> _TEKS DOKUMEN_:
·····

Liberal Udik, Jangan Ajari Kami soal Toleransi

Liberal Udik, Jangan Ajari Kami soal Toleransi

Gelora News
facebook twitter whatsapp



Penulis: Geisz Chalifah (Aktivis Sosial)

Saya lahir di Jakarta dan besar di Jakarta, bertempat tinggal di Letjen Suprapto No 1, Poncol Senen Jakarta Pusat. Penting bagi saya memberikan alamat tinggal saya itu untuk menunjukkan bahwa daerah saya tinggal itu tetangga saya mayoritasnya Tionghoa.

Rumah-rumah di seputar jalan itu adalah rumah yang di depannya itu menjadi toko untuk usaha. Di sebelah rumah saya adalah toko Banciang, di sebelahnya lagi toko beras Yuntat, di sebelahnya lagi toko alumunium. Di seberang rumah itu, ada Toko Juni, Toko Juli, Toko Murah, ada pula foto studio Wiwi. Semua yang disitu menjadikan tempat tinggal sekaligus tempat usaha.

Semasa kecil sampai remaja saya bertetangga dan bermain bersama mereka para teman-teman Tionghoa yang tinggal di situ. Toko beras Yuntat, anak-anak mereka bernama Alyuk dan Baong. Dua nama itu yang sepantaran dengan saya dan kakak mereka yang jauh lebih dewasa bergaul dgn kakak-kakak saya.

Dulu sekali sebelum ada grosir Cipinang, Toko Beras Yuntat adalah salah satu agen beras terbesar di Jakarta. Toko Juni adalah penjual kaca, anak-anaknya bernama Ace, Afa dan Apin. Toko Juli, anaknya itu bernama Alut. Ada juga pemilik restoran Bak’mi anaknya bernama: Tekming.

Tekming pandai mengebut dengan sepeda, menggenjot sepeda dengan kecepatan lalu menyalip mobil maupun motor di tengah kemacetan. Tak jarang diteriaki pengendara mobil yang kesal karena kenekatannya.

Ada pula Verawati Fajrin atlet nasional bulu tangkis dia tinggal diseberang rumah ibu saya. Bila pagi kami sering bersama – sama menunggu bus kesekolah jurusan terminal lapangan banteng dari lapangan banteng kami berjalan menuju Budi Utomo. Verawati Fajrin bersekolah di SMA 1 Boedoet dan saya di SMP 2 Boedoet.

·····

> _ITEM YANG DIBERIKAN_:

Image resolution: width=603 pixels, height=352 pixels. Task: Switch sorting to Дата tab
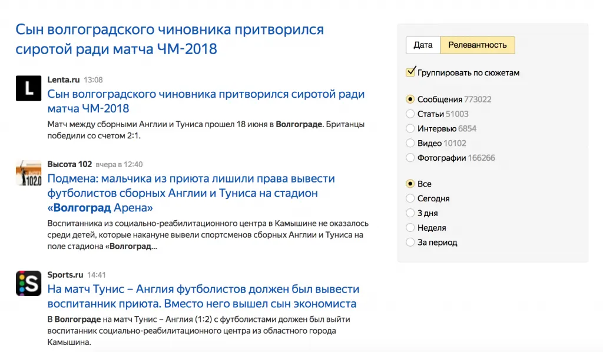(423, 45)
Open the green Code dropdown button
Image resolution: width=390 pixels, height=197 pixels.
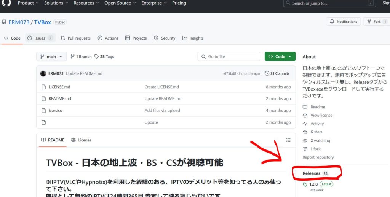pyautogui.click(x=280, y=57)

·····

> _PERMINTAAN A_: Tulis ulang bagian teks tentang tetangga masa kecil, mulai dari yang memuat "Semasa kecil sampai" dan berhenti setelah "kesal karena kenekatannya.". Tukar "Tekming" dengan "Akiong".
> _PERMINTAAN B_: Sebutkan semua nama anak pemilik toko dan restoran yang muncul dalam teks tentang tetangga masa kecil.
> _PERMINTAAN C_: Teruskan teks tentang tetangga masa kecil, mulai sesudah kalimat terakhirnya.

> _JAWABAN TUGAS A_:
Semasa kecil sampai remaja saya bertetangga dan bermain bersama mereka para teman-teman Tionghoa yang tinggal di situ. Toko beras Yuntat, anak-anak mereka bernama Alyuk dan Baong. Dua nama itu yang sepantaran dengan saya dan kakak mereka yang jauh lebih dewasa bergaul dgn kakak-kakak saya.

Dulu sekali sebelum ada grosir Cipinang, Toko Beras Yuntat adalah salah satu agen beras terbesar di Jakarta. Toko Juni adalah penjual kaca, anak-anaknya bernama Ace, Afa dan Apin. Toko Juli, anaknya itu bernama Alut. Ada juga pemilik restoran Bak’mi anaknya bernama: Akiong.

Akiong pandai mengebut dengan sepeda, menggenjot sepeda dengan kecepatan lalu menyalip mobil maupun motor di tengah kemacetan. Tak jarang diteriaki pengendara mobil yang kesal karena kenekatannya.

> _JAWABAN TUGAS B_: Alyuk, Baong, Ace, Afa, Apin, Alut, Tekming

> _JAWABAN TUGAS C_:
Semasa kecil kami bermain burung bersama dari masing-masing atap loteng rumah yang bersebelahan.

Menjelang remaja bila malam hari maka di rumah Ace (Toko Juni) kami kumpul bareng. Tak jarang pula mereka berkumpul di rumah saya.

Dengan sepeda motor beramai-ramai tempat yang seringkali kami kunjungi adalah Lokasari atau dikenal pula bernama Prinsen Park.

Bila malam minggu, sepanjang jalan Gajah Mada dan Hayam Wuruk adalah tempat lintasan kami menguji kecepatan motor dan uji nyali di jalan itu.Tempat mangkal paling pavorit adalah tukang roti bakar di Jalan Hayam Wuruk yang letaknya tak berjauhan dari Masjid Kebon Jeruk.

Minggu sore maka tempat mengadu nyali dan kecepatan adalah di depan TVRI Senayan. Kami berlomba bermain Ice Skating digedung yang khusus dibuat untuk olah raga Ice Skates.

Kami tak mengenal istilah toleransi tak mengenal pluralisme, tak mengenal istilah mayoritas minoritas atau apapun yang bersifat mendikotomi hubungan sosial.

Di Jakarta apa yang saya alami dalam pergaulan sehari-hari itu adalah hal yang terbiasa terjadi dengan apa adanya saja dan saya meyakini hampir di semua wilayah Jakarta kondisinya seperti itu.
Perbedaan suku dan agama menjadi hal yang lumrah dalam bertetangga dan tak pernah menjadi masalah.

Sepanjang tahun siapapun Gubernur DKI baik itu Henk Ngantung yang non muslim masyarakat Jakarta tak pernah mempermasalahkan dan kehidupan tetap berlangsung dengan normal.

LALU DATANGLAH AHOK BERSAMA KAUM LIBERAL UDIK

Lalu datanglah Ahok dan teman-temannya, mereka berniat memenangkan Ahok dalam Pilgub 2017.

Bermula dari 2015 kampanye untuk Ahok sudah dimulai, namun narasi-narasi yang dikemukakan selalunya menyudutkan umat Islam, seperti silogisme: Lebih baik kafir tapi tidak koruptor dari pada muslim tapi korupsi. Banyak lagi kalimat-kalimat provokatif yang semakin hari semakin mengeraskan dan memperlebar jarak, membangun segregasi sosial sedemikian rupa.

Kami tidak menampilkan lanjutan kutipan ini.